#### ARTICOLO:
**********

La medesima cosa avviene colla risposta all'ultima domanda: Se la donna salva Fausto?5 Non so se essa sia originale, dopo quello che si è scritto, pensato, fantasticato e anche delirato in Germania sul capolavoro goethiano; ma originale la fa apparire e divenire il complesso delle idee che rende importantissimo questo studio dell'Eterna leggenda.
Però il Bonghi vorrà perdonarmi se io trovo poco soddisfacente la conchiusione ch'egli ne trae. È proprio vero che corra una gran differenza tra la Giustina del Mago d'Antiochia e la Margherita del Fausto del poeta?

**********

#### BLOCCO DI DATI:
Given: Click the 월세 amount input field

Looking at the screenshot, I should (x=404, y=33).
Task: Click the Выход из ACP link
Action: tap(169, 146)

**********

Continua l'articolo sul Faust di Goethe partendo subito dopo l'ultima frase riportata.

Mi par di no. Anzi mi pare che il ragionamento, esattissimo, del suo ultimo articolo, doveva condurlo ad una conchiusione affatto diversa. Mi sorprende che una mente come la sua si sia lasciata ingannare dalle apparenze. La parentela fra la leggenda di Cipriano d'Antiochia e quella del Fausto è evidentissima; tutte e due son nate, come vien notato dal Bonghi, dallo stesso concetto astratto, che ha preso forma rappresentativa nella immaginazione popolare. È opportuno citare le sue parole: «Le leggende che dànno atteggiamento di fatto al pensiero possono essere parecchie...; casi succeduti in realtà e vani possono aver data la prima mossa a cotesta diversità di narrazioni ma non è necessario che la leggenda inventata dopo sia un'imitazione di quella inventata prima; o che l'una abbia influito sull'altra; tutte e due possono esserci derivate direttamente dalla fonte dell'animo umano e dalla fantasia popolare».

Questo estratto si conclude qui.